Cos’è la “sindrome della donna percossa”

La gup Cristina Mannocci in primo grado l’aveva condannata a 6 anni di carcere col rito abbreviato, classificando il reato come omicidio preterintenzionale e concedendo diverse attenuanti. In particolare, le era stato riconosciuta la “sindrome della donna percossa”, un disturbo che assomiglia a quello sofferto da chi ha subito un forte trauma e che può causare intense emozioni, dal panico alla rabbia.

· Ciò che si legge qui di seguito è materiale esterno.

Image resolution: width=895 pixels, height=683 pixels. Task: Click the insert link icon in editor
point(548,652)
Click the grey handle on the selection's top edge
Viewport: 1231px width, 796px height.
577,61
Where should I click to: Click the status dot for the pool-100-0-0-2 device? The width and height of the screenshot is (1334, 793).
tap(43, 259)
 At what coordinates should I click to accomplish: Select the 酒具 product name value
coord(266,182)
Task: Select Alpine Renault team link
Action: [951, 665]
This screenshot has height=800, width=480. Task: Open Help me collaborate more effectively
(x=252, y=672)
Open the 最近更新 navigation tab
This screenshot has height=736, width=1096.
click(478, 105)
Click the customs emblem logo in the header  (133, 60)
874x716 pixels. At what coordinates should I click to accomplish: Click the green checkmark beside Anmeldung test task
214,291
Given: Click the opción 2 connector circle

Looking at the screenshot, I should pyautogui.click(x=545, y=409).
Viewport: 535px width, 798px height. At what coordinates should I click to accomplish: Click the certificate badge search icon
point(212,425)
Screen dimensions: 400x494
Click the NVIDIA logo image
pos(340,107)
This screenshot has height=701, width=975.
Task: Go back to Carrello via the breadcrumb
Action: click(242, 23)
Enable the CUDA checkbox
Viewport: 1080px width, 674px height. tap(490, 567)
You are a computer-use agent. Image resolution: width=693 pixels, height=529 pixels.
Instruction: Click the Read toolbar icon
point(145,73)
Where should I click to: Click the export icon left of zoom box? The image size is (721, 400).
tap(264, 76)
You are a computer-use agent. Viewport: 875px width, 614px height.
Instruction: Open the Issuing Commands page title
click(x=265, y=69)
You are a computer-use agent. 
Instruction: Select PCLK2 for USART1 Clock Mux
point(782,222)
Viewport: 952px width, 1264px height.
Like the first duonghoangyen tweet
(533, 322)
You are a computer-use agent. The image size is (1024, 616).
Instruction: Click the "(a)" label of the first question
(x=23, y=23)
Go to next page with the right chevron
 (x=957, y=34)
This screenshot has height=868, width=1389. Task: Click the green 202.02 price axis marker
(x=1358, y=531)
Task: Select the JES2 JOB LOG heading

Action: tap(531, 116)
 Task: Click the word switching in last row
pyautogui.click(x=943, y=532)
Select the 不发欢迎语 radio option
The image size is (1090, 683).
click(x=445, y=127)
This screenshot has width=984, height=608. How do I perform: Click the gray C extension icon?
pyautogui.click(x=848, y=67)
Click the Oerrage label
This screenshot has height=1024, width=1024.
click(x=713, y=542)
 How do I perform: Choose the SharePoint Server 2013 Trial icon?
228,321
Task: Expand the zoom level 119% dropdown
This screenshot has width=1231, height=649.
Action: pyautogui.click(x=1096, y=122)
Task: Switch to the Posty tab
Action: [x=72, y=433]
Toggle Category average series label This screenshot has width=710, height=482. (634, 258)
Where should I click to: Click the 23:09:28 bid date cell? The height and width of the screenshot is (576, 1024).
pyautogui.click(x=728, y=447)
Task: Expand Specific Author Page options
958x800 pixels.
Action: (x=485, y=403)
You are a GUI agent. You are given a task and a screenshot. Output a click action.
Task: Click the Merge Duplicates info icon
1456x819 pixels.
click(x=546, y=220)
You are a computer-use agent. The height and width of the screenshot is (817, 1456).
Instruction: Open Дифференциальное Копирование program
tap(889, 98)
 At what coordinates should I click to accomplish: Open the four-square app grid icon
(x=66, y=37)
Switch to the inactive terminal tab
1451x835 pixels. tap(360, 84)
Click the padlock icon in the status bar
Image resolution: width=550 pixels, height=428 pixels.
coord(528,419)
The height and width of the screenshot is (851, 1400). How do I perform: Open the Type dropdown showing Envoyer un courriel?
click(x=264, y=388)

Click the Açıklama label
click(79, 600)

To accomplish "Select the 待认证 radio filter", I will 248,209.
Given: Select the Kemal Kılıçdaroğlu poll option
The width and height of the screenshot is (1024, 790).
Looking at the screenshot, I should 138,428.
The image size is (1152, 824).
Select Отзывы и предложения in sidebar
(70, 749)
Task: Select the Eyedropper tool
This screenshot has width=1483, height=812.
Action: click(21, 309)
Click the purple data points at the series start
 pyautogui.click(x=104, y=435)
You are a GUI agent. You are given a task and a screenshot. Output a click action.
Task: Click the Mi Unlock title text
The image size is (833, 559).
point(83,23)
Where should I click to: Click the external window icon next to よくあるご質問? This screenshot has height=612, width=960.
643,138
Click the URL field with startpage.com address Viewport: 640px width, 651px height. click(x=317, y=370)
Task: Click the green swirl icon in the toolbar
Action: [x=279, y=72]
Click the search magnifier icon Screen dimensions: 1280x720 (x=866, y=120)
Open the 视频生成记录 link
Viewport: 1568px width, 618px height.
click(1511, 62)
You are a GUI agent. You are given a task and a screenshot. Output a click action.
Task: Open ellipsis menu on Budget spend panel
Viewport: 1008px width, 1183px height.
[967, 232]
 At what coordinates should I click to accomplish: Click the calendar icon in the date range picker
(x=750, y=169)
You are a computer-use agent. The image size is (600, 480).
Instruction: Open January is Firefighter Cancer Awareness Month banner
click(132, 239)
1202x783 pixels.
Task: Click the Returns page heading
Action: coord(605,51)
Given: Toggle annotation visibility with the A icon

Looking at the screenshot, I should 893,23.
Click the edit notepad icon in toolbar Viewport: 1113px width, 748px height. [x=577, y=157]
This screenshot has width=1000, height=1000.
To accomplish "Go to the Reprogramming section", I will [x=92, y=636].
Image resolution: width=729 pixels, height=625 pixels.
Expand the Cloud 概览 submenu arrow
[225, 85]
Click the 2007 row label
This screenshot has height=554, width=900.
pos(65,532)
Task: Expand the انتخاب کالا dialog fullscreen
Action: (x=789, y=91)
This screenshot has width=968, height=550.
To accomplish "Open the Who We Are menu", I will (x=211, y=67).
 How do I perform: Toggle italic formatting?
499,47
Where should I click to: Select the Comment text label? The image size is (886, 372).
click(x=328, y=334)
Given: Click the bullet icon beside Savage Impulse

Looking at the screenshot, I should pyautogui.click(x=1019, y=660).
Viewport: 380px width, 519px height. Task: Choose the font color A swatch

La Cassazione chiede lo sconto di pena

Alla luce di questo, quattro anni dopo il delitto, la Cassazione ha annullato con rinvio la sentenza della corte d’Assise d’Appello di Milano, che aveva confermato il primo grado, ritenendo che vada rivalutata alla luce dell’attenuante della provocazione. La “sindrome” di cui era affetta la donna può infatti insorgere anche a diversi anni di distanza e non era stata tenuta in considerazione in secondo grado. È possibile quindi che i giudici abbassino ulteriormente la pena rispetto ai 6 già inflitti, che la donna sta scontando ai domiciliari in casa di una persona molto vicina che l’aveva accolta dopo l’omicidio. “Una vittima di violenza – ha commentato l’avvocata della donna, Silvia Belloni – ha un atteggiamento diverso rispetto a un’altra persona che non è stata maltrattata. Si tratta di una patologia che può incidere sulla capacità di intendere e di volere dell’imputato al momento del fatto, ma anche può anticipare la legittima difesa”.